Algorithm selection via constraints: Using constraints to select among heterogeneous clustering models/hyperparameters is often more effective than adapting a single algorithm (Craenendonck et al., 2016).
Scalability: Techniques such as ML contraction, nearest-neighbor assignment restriction, parallel branch-and-bound, and stochastic minibatch optimize performance on data with $n>10^5$ (Chumpitaz-Flores et al., 26 Oct 2025, Baumann et al., 2022, Schesch et al., 2024).
Practical recommendations: Choice of penalty weights (soft-constraint vs. hard-constraint), constraint propagation threshold, and initialization strategies significantly affect practical solution quality (Baumann et al., 2022, Zhang et al., 2021).

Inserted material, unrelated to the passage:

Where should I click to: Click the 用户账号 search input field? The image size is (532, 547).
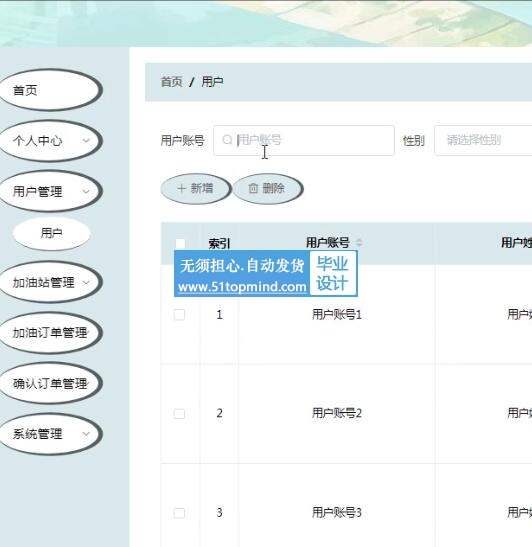(x=304, y=140)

Deep frameworks and proper aggregation of constraints into a unified loss mitigate classical issues such as negative performance from arbitrary constraint sets (“negative-ratio”), and enable incorporating multi-modal or ontology-based supervision (Zhang et al., 2021, Zhang et al., 2019).

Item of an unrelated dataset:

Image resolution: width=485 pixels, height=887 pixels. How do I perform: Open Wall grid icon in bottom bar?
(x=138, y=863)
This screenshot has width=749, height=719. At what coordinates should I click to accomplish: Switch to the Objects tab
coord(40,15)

6. Open Problems and Future Directions

Constraint generality: Powerful frameworks accommodate arbitrary group- or cardinality-based primitives, and methods continue to extend the space of feasible constraints (label diversity, fairness, triplets, etc.) (Bibi et al., 2019, Zhang et al., 2021).
Global optimality at scale: Deterministic global $\varepsilon$ -optimality remains computationally intensive; parallelism and ML collapse are effective, but inherent hardness remains ( $k$ -means with ML/CL is NP-hard) (Chumpitaz-Flores et al., 26 Oct 2025).
Active learning and constraint selection: Active query strategies leveraging geometric or statistical structure sharply reduce required supervision and human effort (Lipor et al., 2016).
Constraint propagation and multi-view learning: Propagating constraints via model-aware similarity and cross-view mappings substantially improves generalization in multi-modal settings (Eaton et al., 2012).
Automated or LLM-generated constraints: Integrating automatically generated, noisy, or high-level constraints and optimizing robustness/penalty schemes is an emerging direction with demonstrated impact (Jia et al., 16 Jan 2026).
Theoretical gaps: Constant-factor guarantees for more general constraints (beyond $k$ -center or $k$ -median), especially with group-wise or intersecting constraints, are active areas of research (Guo et al., 2024, Ding et al., 2018).

The development of constrained clustering algorithms continues to be driven by advances in optimization (e.g., continuous reformulations, penalty methods, global search), statistical learning (deep architectures, kernel learning), and the incorporation of increasingly rich and structured forms of side information (Craenendonck et al., 2016, Bibi et al., 2019, Chumpitaz-Flores et al., 26 Oct 2025, Zhang et al., 2021, Guo et al., 2024).